THOMAS O. PETTY, Plaintiff-Appellant, v. DALE CADWALLADER et al., Defendants-Appellees.
    Fourth District
    No. 4—84—0846
    Opinion filed August 15, 1985.
    TRAPP, J., dissenting.
    Mark T. Petty, of Areola, for appellant.
    William J. Warmoth, of Brainard, Bower & Kramer, of Charleston, for appellees.
   PRESIDING JUSTICE GREEN

delivered the opinion of the court:

Plaintiff, Thomas O. Petty, a loan broker, filed suit in the circuit court of Coles county on August 22, 1984, against defendants, Dale Cadwallader and Judy Cadwallader, alleging breach of contract for failure to pay the entire fee due to plaintiff for the work he did in procuring a farm loan for them. Defendants, residents of Indiana, filed a special and limited appearance pursuant to section 2 — 301 of the Code of Civil Procedure (Ill. Rev. Stat. 1983, ch. 110, par. 2 — 301) claiming that the Illinois courts lacked jurisdiction over them as the complaint failed to allege that they were ever in Illinois or transacted business here. The circuit court granted the motion and quashed the summons served on each of the defendants. Plaintiff appeals and we reverse.

Plaintiff, in his complaint, alleges that he received a telephone call from defendant, Dale Cadwallader, at his office in Oakland, Coles County, Illinois, requesting him to travel to the defendants’ residence to discuss a loan application with them. The complaint does not indicate the location of the residence. Although it is not mentioned in the complaint, it is undisputed that defendants resided in Cass County, Indiana.

The complaint further alleges that plaintiff and defendants then entered into an agreement whereby plaintiff would procure a loan commitment for defendants secured by farmland and defendants would pay plaintiff $8,250 for his efforts.

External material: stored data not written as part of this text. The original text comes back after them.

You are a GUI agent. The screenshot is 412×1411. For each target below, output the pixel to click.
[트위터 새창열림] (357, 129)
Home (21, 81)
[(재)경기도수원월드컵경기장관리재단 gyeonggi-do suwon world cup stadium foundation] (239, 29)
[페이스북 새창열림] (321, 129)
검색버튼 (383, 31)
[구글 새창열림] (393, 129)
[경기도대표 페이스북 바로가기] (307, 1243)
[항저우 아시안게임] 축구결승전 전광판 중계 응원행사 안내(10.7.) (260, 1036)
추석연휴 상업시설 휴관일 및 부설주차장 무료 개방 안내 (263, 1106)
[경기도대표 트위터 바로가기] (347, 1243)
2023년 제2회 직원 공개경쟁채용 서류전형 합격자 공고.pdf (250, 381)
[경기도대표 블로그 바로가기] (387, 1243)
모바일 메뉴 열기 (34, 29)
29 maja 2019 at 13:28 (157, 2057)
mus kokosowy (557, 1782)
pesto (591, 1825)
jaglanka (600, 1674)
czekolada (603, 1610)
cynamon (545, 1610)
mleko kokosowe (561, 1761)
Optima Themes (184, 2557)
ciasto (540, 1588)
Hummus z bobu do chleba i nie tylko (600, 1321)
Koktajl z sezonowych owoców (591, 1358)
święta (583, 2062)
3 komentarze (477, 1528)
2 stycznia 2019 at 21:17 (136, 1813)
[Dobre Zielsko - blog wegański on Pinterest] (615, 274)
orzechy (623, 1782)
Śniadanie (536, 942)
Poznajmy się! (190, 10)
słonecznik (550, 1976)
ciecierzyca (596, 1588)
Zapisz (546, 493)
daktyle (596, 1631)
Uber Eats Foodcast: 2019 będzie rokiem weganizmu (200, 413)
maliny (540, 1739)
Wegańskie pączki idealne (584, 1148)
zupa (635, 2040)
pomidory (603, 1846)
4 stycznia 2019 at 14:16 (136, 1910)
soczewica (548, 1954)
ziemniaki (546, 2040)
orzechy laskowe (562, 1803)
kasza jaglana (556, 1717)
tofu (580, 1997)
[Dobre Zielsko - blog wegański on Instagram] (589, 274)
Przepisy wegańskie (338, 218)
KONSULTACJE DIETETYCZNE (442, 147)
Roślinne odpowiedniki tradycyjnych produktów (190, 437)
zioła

Plaintiff alleges that subsequent to entering into the agreement with defendants, he performed his obligations under the contract by preparing various applications, reports, appraisals and financial statements and making telephone calls and sending letters from his office in Coles County, Illinois, and “as a result” secured a commitment by Travelers Insurance Company for a loan which was made to the defendants. Finally the complaint alleged that defendants have only paid plaintiff $3,000 and have refused to pay more despite the fact that he has performed all of his obligations under the contract.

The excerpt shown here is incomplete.